16. Wishtree by Katherine Applegate – Okay, this book’s narrator is a tree. But hang with me. This book’s author is Katherine Applegate, the same author who gave us The One and Only Ivan, and she’s got the chops to pull it off. Our hero tree, Red, has a special role in the community, and when bullies threaten a young Muslim girl and her family, Red makes a plan to help.
Books We Started and Abandoned (But Maybe They’re Right for You)
- Wolf Hollow by Lauren Wolk – We hardly made it through any of this book before my kids were complaining of boredom. Ugh. But I’m not sure we gave it a fair shot, and I definitely want to give this multi-award winning book another shot one day. A book that’s drawn comparison’s to the themes and storytelling of To Kill a Mockingbird has to be pretty good, right?

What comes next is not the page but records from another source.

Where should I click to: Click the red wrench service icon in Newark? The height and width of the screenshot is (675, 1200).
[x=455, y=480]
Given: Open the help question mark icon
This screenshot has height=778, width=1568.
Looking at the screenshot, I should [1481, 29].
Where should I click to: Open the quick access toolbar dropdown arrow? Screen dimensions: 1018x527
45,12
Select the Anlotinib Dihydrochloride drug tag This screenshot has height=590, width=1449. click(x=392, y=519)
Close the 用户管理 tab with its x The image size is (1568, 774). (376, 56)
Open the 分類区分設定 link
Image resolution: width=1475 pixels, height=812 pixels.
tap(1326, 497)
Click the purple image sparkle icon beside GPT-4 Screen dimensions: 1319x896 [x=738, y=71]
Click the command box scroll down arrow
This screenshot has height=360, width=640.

2. Mysterious Benedict Society by Trenton Lee Stewart – Okay, this one is kind of long, but otherwise, I’m not sure why my kids didn’t want to finish this one. Maybe it was the lurking sense of danger that pervades the story of this team of genius children tasked with saving the world.
3. Nightbooks by J.A. White – We had to stop this one because the kids were having nightmares. That said, I loved reading it until they convinced me we had to stop. Alex is kidnapped by a witch in his apartment building. She’s letting him live as long as he keeps her entertained with his stories. (Reading the witch’s voice was so fun.)